TEXTE EXTRAIT.

______

N°123 - été 2013

Éditorial et sommaire

Pour les mélanges urbains - La ville vivante est bien trop complexe pour se satisfaire d’une conception monofonctionnelle des espaces publics, qui plus est procédant par retours de balancier.

Dans les années 1970, la voiture faisait l’objet de toutes les sollicitudes - Paris, notamment, fut menacé d’être cisaillé par des autoroutes urbaines -, alors qu’aujourd’hui la bien-pensance écologique conduit de nombreux élus à favoriser le “tout piéton”, en oubliant les effets stérilisants du zonage fonctionnel1. Ainsi à Marseille, le réaménagement du Vieux-Port menace-t-il à terme de faire de ce lieu mythique2, autrefois populaire, une zone touristique. Certes, le bassin était déjà devenu, ici comme ailleurs, un parking à bateaux de plaisance, les quais accueillant, outre les badauds, quelques pittoresques étals de poissons et les baraques des clubs nautiques. Le réaménagement en cours vient de “semi-piétonniser” l’espace public du Vieux-Port, inversant la proportion réservée aux piétons et aux engins roulants (désormais 2/3 et 1/3) et transférant les clubs nautiques sur des pontons pour libérer les quais. Ainsi la promenade autour de l’eau est-elle belle, le nez loin des pots d’échappement, même si les rues de délestage sont d’autant plus saturées. Pourtant l’idée serait, au final, de rendre tout cet espace entièrement piéton, sauf à laisser passer tramway ou bus en site propre, mais ni voitures ni camions.

______

DONNÉES FOURNIES.
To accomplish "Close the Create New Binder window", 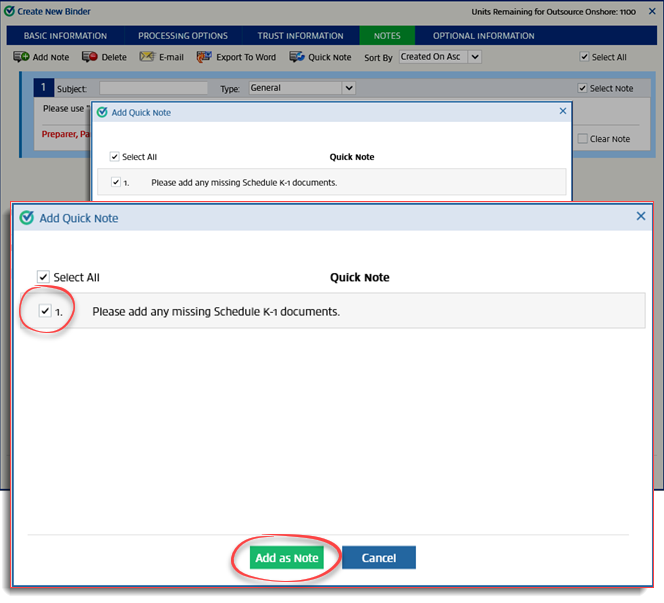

______

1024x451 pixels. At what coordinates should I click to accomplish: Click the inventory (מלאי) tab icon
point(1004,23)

______

TRAVAUX DEMANDÉS.
**a)** D'après le texte sur les mélanges urbains, quelle part de l'espace public du Vieux-Port revient désormais aux piétons ?
**b)** Relevez tous les noms de lieux cités dans le texte sur les mélanges urbains.
**c)** Poursuivez le texte sur les mélanges urbains à partir de sa dernière phrase.

LES RÉPONSES.
**a)** Les deux tiers (2/3).

**b)** Paris, Marseille, le Vieux-Port.

**c)**
Or, vouloir faire de la promenade piétonne la fonction première des centres-villes réaménagés va à l’encontre de la diversité d’activités indispensable à la vitalité urbaine. D’ailleurs, le tourisme lui-même ne se satisfait pas des seuls promeneurs pour exister mais a besoin de tout un monde de travailleurs qui ne peuvent être à pied ou à vélo : livreurs, artisans, entreprises de travaux... Au-delà, faut-il exclure du cœur de ville ceux qui n’ont pas (ou qui n’ont plus) la santé pour circuler à pied ou à vélo, ni même en métro ou en bus3 ? Et faut-il interdire l’accès du Vieux-Port aux actifs marseillais qui y passent en voiture bien autant par amour du lieu que parce que c’est un itinéraire logique ? Ce qui est vrai à Marseille l’est aussi ailleurs, comme à Amsterdam ou à Paris, où certains secteurs touristiques sont réservés aux piétons et aux vélos, l’étroitesse des rues pouvant parfois justifier cette exclusive.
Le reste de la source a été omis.